Stored items:
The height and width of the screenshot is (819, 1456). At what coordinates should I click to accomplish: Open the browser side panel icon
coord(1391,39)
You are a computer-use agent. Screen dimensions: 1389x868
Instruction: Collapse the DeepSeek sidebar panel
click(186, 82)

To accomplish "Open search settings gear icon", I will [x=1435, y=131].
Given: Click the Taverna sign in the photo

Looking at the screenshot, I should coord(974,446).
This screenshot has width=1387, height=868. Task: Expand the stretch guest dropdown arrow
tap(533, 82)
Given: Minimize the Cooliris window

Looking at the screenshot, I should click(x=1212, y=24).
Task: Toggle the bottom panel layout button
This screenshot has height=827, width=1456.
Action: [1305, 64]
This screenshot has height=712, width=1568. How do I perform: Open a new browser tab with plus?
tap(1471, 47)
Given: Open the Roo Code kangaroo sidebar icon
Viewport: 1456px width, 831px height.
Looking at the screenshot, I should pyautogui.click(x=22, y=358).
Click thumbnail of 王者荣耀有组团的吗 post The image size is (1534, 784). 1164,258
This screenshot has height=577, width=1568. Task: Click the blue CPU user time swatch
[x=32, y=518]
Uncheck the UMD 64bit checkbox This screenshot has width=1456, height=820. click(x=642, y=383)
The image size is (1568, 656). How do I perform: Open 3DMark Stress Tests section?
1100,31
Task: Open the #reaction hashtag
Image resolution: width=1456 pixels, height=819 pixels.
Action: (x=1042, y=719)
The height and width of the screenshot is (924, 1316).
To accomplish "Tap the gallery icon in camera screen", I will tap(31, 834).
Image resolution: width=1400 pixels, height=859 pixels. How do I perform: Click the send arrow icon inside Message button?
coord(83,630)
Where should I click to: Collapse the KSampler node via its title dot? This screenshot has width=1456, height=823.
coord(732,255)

## WORK TO COMPLETE
Without omission, return all of the records exactly as given.

## EXERCISE RESPONSE
The height and width of the screenshot is (819, 1456). At what coordinates should I click to accomplish: Open the browser side panel icon
coord(1391,39)
You are a computer-use agent. Screen dimensions: 1389x868
Instruction: Collapse the DeepSeek sidebar panel
click(186, 82)

To accomplish "Open search settings gear icon", I will [x=1435, y=131].
Given: Click the Taverna sign in the photo

Looking at the screenshot, I should coord(974,446).
This screenshot has width=1387, height=868. Task: Expand the stretch guest dropdown arrow
tap(533, 82)
Given: Minimize the Cooliris window

Looking at the screenshot, I should click(x=1212, y=24).
Task: Toggle the bottom panel layout button
This screenshot has height=827, width=1456.
Action: [1305, 64]
This screenshot has height=712, width=1568. How do I perform: Open a new browser tab with plus?
tap(1471, 47)
Given: Open the Roo Code kangaroo sidebar icon
Viewport: 1456px width, 831px height.
Looking at the screenshot, I should pyautogui.click(x=22, y=358).
Click thumbnail of 王者荣耀有组团的吗 post The image size is (1534, 784). 1164,258
This screenshot has height=577, width=1568. Task: Click the blue CPU user time swatch
[x=32, y=518]
Uncheck the UMD 64bit checkbox This screenshot has width=1456, height=820. click(x=642, y=383)
The image size is (1568, 656). How do I perform: Open 3DMark Stress Tests section?
1100,31
Task: Open the #reaction hashtag
Image resolution: width=1456 pixels, height=819 pixels.
Action: (x=1042, y=719)
The height and width of the screenshot is (924, 1316).
To accomplish "Tap the gallery icon in camera screen", I will tap(31, 834).
Image resolution: width=1400 pixels, height=859 pixels. How do I perform: Click the send arrow icon inside Message button?
coord(83,630)
Where should I click to: Collapse the KSampler node via its title dot? This screenshot has width=1456, height=823.
coord(732,255)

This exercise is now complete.